Task objective:
Once the images are removed, repeat all of the entries exactly.

Stored data
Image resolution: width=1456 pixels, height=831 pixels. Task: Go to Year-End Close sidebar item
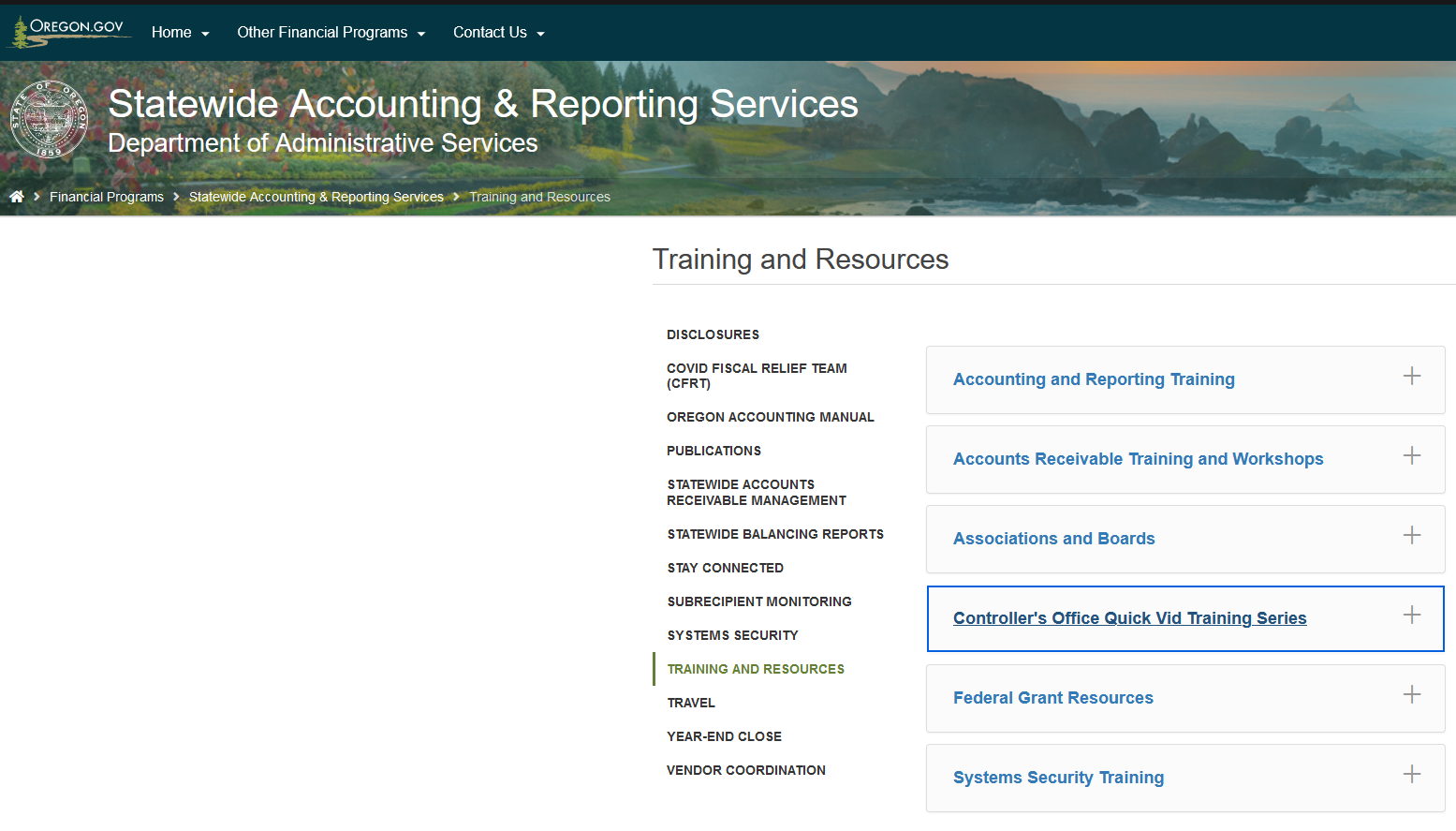[724, 736]
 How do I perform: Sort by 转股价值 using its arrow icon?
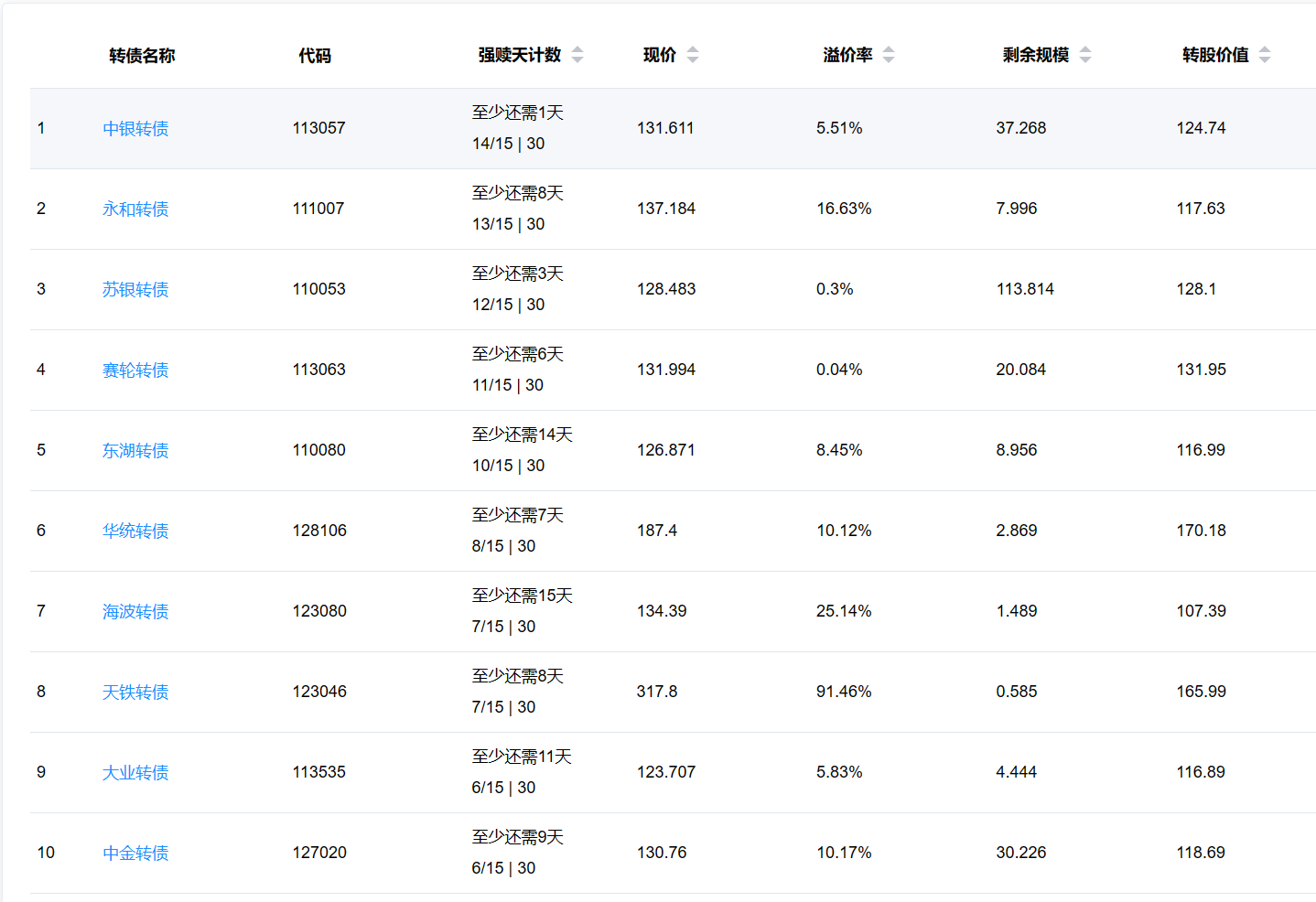(x=1265, y=55)
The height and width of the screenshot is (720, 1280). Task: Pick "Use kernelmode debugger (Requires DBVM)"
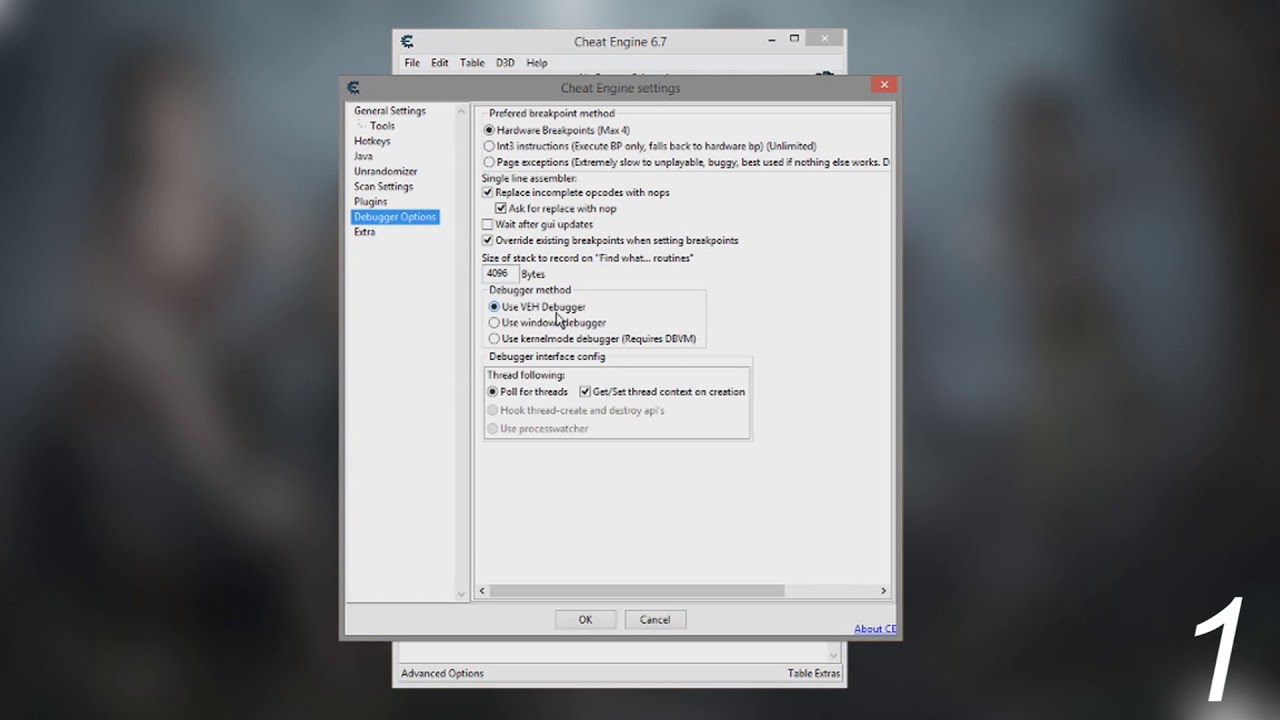click(494, 338)
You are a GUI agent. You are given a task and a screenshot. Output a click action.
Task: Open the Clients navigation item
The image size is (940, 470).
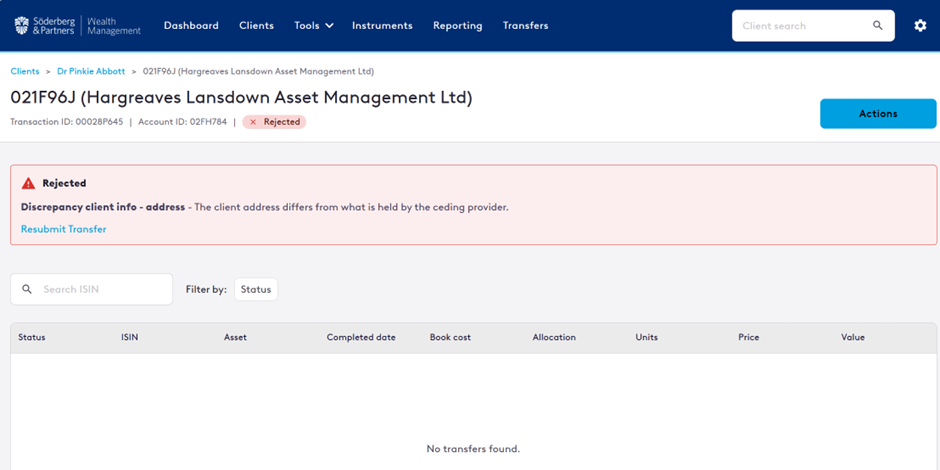click(256, 25)
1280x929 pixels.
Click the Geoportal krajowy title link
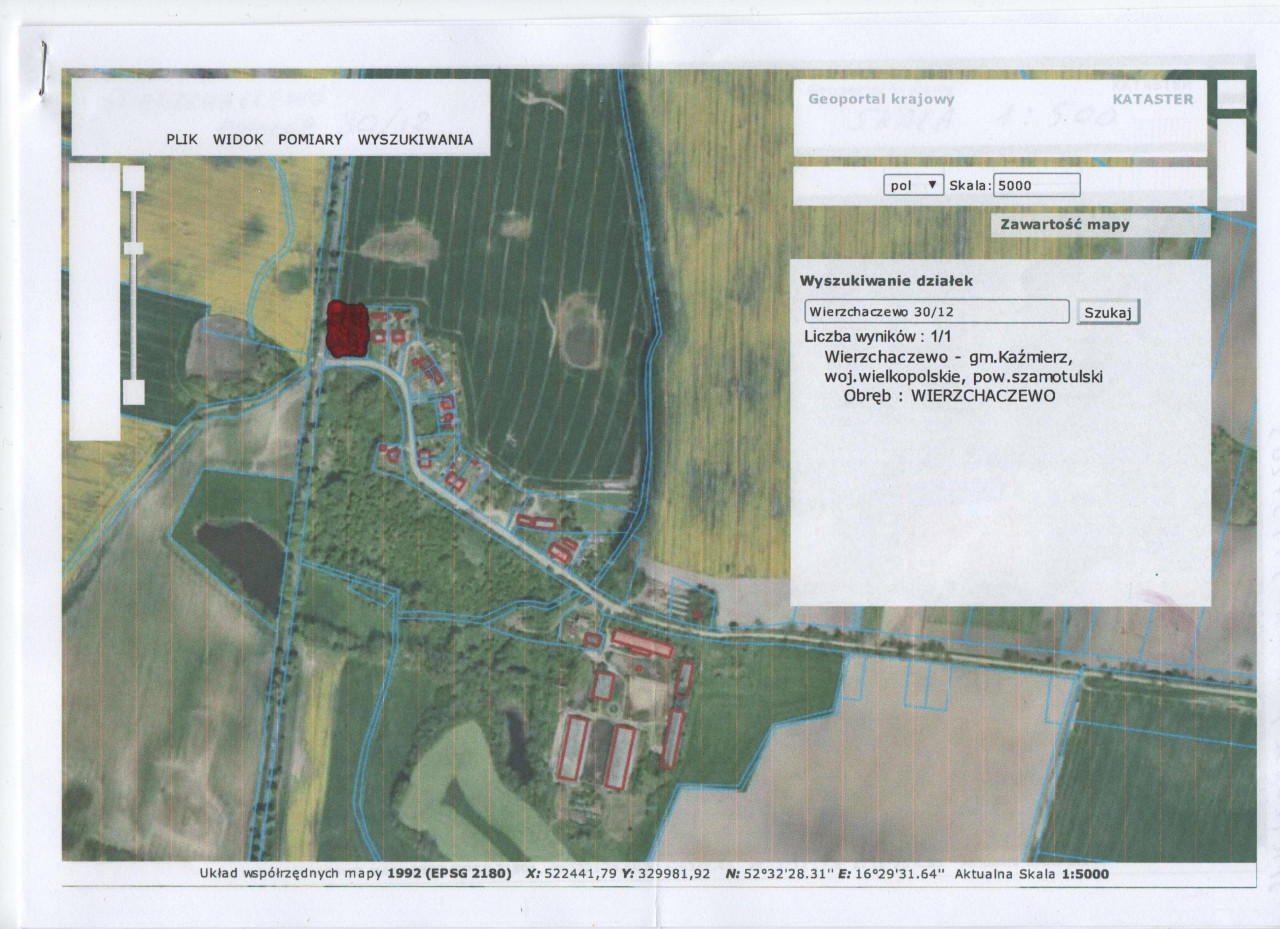881,99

Task solution:
Image resolution: width=1456 pixels, height=831 pixels. Task: Go to Year-End Close sidebar item
[724, 736]
 How do I perform: Sort by 转股价值 using its arrow icon?
(x=1265, y=55)
The height and width of the screenshot is (720, 1280). Task: Pick "Use kernelmode debugger (Requires DBVM)"
click(494, 338)
You are a GUI agent. You are given a task and a screenshot. Output a click action.
Task: Open the Clients navigation item
The image size is (940, 470).
click(256, 25)
1280x929 pixels.
Click the Geoportal krajowy title link
881,99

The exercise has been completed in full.